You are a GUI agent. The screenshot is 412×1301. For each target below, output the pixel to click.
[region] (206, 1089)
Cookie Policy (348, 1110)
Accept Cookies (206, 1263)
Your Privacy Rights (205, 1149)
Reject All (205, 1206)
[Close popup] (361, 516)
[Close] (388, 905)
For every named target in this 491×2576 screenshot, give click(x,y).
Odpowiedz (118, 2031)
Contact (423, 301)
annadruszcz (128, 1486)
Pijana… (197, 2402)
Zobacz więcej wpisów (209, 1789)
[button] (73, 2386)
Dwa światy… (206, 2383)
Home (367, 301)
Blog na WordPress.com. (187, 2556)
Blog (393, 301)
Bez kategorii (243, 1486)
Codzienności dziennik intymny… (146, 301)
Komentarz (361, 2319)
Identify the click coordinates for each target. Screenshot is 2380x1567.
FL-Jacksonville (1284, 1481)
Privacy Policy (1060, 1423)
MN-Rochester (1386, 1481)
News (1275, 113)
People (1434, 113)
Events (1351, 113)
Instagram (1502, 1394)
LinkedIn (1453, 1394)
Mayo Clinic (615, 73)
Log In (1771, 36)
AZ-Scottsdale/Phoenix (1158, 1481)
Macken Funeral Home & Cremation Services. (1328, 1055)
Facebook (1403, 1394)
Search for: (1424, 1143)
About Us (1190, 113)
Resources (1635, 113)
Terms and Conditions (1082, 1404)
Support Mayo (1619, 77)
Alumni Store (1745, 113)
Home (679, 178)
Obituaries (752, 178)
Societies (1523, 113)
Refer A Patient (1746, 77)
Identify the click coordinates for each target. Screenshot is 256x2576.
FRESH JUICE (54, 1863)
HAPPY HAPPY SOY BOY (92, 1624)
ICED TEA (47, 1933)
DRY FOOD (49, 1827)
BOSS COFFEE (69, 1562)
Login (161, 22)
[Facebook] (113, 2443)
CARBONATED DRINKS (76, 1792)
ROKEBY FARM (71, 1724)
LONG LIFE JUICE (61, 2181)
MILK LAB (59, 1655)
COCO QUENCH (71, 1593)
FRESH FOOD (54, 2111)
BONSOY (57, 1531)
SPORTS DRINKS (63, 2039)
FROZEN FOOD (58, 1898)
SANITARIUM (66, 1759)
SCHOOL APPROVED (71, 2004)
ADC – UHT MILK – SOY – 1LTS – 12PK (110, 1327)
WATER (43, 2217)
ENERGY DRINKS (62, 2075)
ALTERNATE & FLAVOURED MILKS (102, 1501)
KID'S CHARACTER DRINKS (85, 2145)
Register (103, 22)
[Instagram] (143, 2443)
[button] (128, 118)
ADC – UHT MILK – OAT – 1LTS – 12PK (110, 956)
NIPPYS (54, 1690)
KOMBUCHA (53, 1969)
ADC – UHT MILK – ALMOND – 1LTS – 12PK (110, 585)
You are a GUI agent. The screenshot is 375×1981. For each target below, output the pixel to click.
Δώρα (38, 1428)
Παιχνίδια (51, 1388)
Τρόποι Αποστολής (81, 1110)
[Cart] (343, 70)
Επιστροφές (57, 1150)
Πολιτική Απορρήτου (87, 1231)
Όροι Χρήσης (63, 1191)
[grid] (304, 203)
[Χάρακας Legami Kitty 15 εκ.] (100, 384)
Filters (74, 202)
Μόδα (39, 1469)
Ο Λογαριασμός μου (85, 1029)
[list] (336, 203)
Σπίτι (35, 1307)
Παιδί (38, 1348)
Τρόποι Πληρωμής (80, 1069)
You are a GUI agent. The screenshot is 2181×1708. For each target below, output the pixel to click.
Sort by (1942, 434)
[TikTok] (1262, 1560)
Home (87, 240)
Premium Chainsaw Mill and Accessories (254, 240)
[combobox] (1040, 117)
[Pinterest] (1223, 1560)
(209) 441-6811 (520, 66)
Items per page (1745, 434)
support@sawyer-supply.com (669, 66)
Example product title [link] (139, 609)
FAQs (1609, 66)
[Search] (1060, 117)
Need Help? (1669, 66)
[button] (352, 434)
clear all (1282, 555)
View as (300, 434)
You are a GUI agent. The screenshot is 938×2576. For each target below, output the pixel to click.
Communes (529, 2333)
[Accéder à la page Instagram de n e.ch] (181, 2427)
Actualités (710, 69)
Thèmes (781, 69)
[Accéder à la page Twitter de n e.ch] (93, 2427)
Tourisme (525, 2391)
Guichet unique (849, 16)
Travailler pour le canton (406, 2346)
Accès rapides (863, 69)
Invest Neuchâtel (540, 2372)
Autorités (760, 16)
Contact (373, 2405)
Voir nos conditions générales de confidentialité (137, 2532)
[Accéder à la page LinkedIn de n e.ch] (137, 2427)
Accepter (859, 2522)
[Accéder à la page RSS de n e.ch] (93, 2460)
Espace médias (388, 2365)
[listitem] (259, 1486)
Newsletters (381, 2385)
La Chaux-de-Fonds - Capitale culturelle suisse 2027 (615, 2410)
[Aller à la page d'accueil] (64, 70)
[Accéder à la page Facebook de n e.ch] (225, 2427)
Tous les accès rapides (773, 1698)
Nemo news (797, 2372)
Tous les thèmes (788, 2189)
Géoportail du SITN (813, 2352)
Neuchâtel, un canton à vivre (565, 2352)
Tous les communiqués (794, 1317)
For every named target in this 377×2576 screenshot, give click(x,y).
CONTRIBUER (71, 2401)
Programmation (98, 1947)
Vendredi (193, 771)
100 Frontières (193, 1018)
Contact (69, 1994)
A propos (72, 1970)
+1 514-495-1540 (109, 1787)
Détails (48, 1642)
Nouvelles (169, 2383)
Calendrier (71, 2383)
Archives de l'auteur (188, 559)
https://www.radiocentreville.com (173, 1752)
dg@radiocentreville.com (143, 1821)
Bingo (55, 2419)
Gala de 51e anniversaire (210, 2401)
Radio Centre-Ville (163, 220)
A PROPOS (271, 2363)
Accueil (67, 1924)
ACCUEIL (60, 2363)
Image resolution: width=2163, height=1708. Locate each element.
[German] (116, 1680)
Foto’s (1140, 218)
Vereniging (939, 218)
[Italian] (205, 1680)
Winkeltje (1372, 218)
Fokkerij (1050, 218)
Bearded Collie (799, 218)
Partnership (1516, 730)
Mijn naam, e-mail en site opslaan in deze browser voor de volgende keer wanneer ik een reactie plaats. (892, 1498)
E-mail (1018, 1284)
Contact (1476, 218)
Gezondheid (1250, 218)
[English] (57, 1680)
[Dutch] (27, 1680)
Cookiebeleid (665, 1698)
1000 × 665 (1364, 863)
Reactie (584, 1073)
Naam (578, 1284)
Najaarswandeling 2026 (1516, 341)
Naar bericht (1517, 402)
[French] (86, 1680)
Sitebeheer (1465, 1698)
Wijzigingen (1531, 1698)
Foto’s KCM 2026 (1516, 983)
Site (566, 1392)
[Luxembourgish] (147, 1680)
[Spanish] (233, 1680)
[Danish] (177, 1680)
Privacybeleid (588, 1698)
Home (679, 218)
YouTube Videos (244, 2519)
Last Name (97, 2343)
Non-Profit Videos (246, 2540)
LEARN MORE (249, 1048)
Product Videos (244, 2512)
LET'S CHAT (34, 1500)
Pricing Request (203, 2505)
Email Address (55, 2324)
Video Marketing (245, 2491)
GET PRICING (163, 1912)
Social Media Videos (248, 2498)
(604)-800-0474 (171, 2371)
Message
.....
• TASK DIRECTIONS:
Go through the records and copy all of them exactly.

• EXPECTED ANSWER:
You are a GUI agent. The screenshot is 412×1301. For each target below, output the pixel to click.
[region] (206, 1089)
Cookie Policy (348, 1110)
Accept Cookies (206, 1263)
Your Privacy Rights (205, 1149)
Reject All (205, 1206)
[Close popup] (361, 516)
[Close] (388, 905)
For every named target in this 491×2576 screenshot, give click(x,y).
Odpowiedz (118, 2031)
Contact (423, 301)
annadruszcz (128, 1486)
Pijana… (197, 2402)
Zobacz więcej wpisów (209, 1789)
[button] (73, 2386)
Dwa światy… (206, 2383)
Home (367, 301)
Blog na WordPress.com. (187, 2556)
Blog (393, 301)
Bez kategorii (243, 1486)
Codzienności dziennik intymny… (146, 301)
Komentarz (361, 2319)
Identify the click coordinates for each target. Screenshot is 2380x1567.
FL-Jacksonville (1284, 1481)
Privacy Policy (1060, 1423)
MN-Rochester (1386, 1481)
News (1275, 113)
People (1434, 113)
Events (1351, 113)
Instagram (1502, 1394)
LinkedIn (1453, 1394)
Mayo Clinic (615, 73)
Log In (1771, 36)
AZ-Scottsdale/Phoenix (1158, 1481)
Macken Funeral Home & Cremation Services. (1328, 1055)
Facebook (1403, 1394)
Search for: (1424, 1143)
About Us (1190, 113)
Resources (1635, 113)
Terms and Conditions (1082, 1404)
Support Mayo (1619, 77)
Alumni Store (1745, 113)
Home (679, 178)
Obituaries (752, 178)
Societies (1523, 113)
Refer A Patient (1746, 77)
Identify the click coordinates for each target. Screenshot is 256x2576.
FRESH JUICE (54, 1863)
HAPPY HAPPY SOY BOY (92, 1624)
ICED TEA (47, 1933)
DRY FOOD (49, 1827)
BOSS COFFEE (69, 1562)
Login (161, 22)
[Facebook] (113, 2443)
CARBONATED DRINKS (76, 1792)
ROKEBY FARM (71, 1724)
LONG LIFE JUICE (61, 2181)
MILK LAB (59, 1655)
COCO QUENCH (71, 1593)
FRESH FOOD (54, 2111)
BONSOY (57, 1531)
SPORTS DRINKS (63, 2039)
FROZEN FOOD (58, 1898)
SANITARIUM (66, 1759)
SCHOOL APPROVED (71, 2004)
ADC – UHT MILK – SOY – 1LTS – 12PK (110, 1327)
WATER (43, 2217)
ENERGY DRINKS (62, 2075)
ALTERNATE & FLAVOURED MILKS (102, 1501)
KID'S CHARACTER DRINKS (85, 2145)
Register (103, 22)
[Instagram] (143, 2443)
[button] (128, 118)
ADC – UHT MILK – OAT – 1LTS – 12PK (110, 956)
NIPPYS (54, 1690)
KOMBUCHA (53, 1969)
ADC – UHT MILK – ALMOND – 1LTS – 12PK (110, 585)
You are a GUI agent. The screenshot is 375×1981. For each target below, output the pixel to click.
Δώρα (38, 1428)
Παιχνίδια (51, 1388)
Τρόποι Αποστολής (81, 1110)
[Cart] (343, 70)
Επιστροφές (57, 1150)
Πολιτική Απορρήτου (87, 1231)
Όροι Χρήσης (63, 1191)
[grid] (304, 203)
[Χάρακας Legami Kitty 15 εκ.] (100, 384)
Filters (74, 202)
Μόδα (39, 1469)
Ο Λογαριασμός μου (85, 1029)
[list] (336, 203)
Σπίτι (35, 1307)
Παιδί (38, 1348)
Τρόποι Πληρωμής (80, 1069)
You are a GUI agent. The screenshot is 2181×1708. For each target below, output the pixel to click.
Sort by (1942, 434)
[TikTok] (1262, 1560)
Home (87, 240)
Premium Chainsaw Mill and Accessories (254, 240)
[combobox] (1040, 117)
[Pinterest] (1223, 1560)
(209) 441-6811 (520, 66)
Items per page (1745, 434)
support@sawyer-supply.com (669, 66)
Example product title [link] (139, 609)
FAQs (1609, 66)
[Search] (1060, 117)
Need Help? (1669, 66)
[button] (352, 434)
clear all (1282, 555)
View as (300, 434)
You are a GUI agent. The screenshot is 938×2576. For each target below, output the pixel to click.
Communes (529, 2333)
[Accéder à la page Instagram de n e.ch] (181, 2427)
Actualités (710, 69)
Thèmes (781, 69)
[Accéder à la page Twitter de n e.ch] (93, 2427)
Tourisme (525, 2391)
Guichet unique (849, 16)
Travailler pour le canton (406, 2346)
Accès rapides (863, 69)
Invest Neuchâtel (540, 2372)
Autorités (760, 16)
Contact (373, 2405)
Voir nos conditions générales de confidentialité (137, 2532)
[Accéder à la page LinkedIn de n e.ch] (137, 2427)
Accepter (859, 2522)
[Accéder à la page RSS de n e.ch] (93, 2460)
Espace médias (388, 2365)
[listitem] (259, 1486)
Newsletters (381, 2385)
La Chaux-de-Fonds - Capitale culturelle suisse 2027 (615, 2410)
[Aller à la page d'accueil] (64, 70)
[Accéder à la page Facebook de n e.ch] (225, 2427)
Tous les accès rapides (773, 1698)
Nemo news (797, 2372)
Tous les thèmes (788, 2189)
Géoportail du SITN (813, 2352)
Neuchâtel, un canton à vivre (565, 2352)
Tous les communiqués (794, 1317)
For every named target in this 377×2576 screenshot, give click(x,y).
CONTRIBUER (71, 2401)
Programmation (98, 1947)
Vendredi (193, 771)
100 Frontières (193, 1018)
Contact (69, 1994)
A propos (72, 1970)
+1 514-495-1540 (109, 1787)
Détails (48, 1642)
Nouvelles (169, 2383)
Calendrier (71, 2383)
Archives de l'auteur (188, 559)
https://www.radiocentreville.com (173, 1752)
dg@radiocentreville.com (143, 1821)
Bingo (55, 2419)
Gala de 51e anniversaire (210, 2401)
Radio Centre-Ville (163, 220)
A PROPOS (271, 2363)
Accueil (67, 1924)
ACCUEIL (60, 2363)
Image resolution: width=2163, height=1708. Locate each element.
[German] (116, 1680)
Foto’s (1140, 218)
Vereniging (939, 218)
[Italian] (205, 1680)
Winkeltje (1372, 218)
Fokkerij (1050, 218)
Bearded Collie (799, 218)
Partnership (1516, 730)
Mijn naam, e-mail en site opslaan in deze browser voor de volgende keer wanneer ik een reactie plaats. (892, 1498)
E-mail (1018, 1284)
Contact (1476, 218)
Gezondheid (1250, 218)
[English] (57, 1680)
[Dutch] (27, 1680)
Cookiebeleid (665, 1698)
1000 × 665 (1364, 863)
Reactie (584, 1073)
Naam (578, 1284)
Najaarswandeling 2026 (1516, 341)
Naar bericht (1517, 402)
[French] (86, 1680)
Sitebeheer (1465, 1698)
Wijzigingen (1531, 1698)
Foto’s KCM 2026 (1516, 983)
Site (566, 1392)
[Luxembourgish] (147, 1680)
[Spanish] (233, 1680)
[Danish] (177, 1680)
Privacybeleid (588, 1698)
Home (679, 218)
YouTube Videos (244, 2519)
Last Name (97, 2343)
Non-Profit Videos (246, 2540)
LEARN MORE (249, 1048)
Product Videos (244, 2512)
LET'S CHAT (34, 1500)
Pricing Request (203, 2505)
Email Address (55, 2324)
Video Marketing (245, 2491)
GET PRICING (163, 1912)
Social Media Videos (248, 2498)
(604)-800-0474 (171, 2371)
Message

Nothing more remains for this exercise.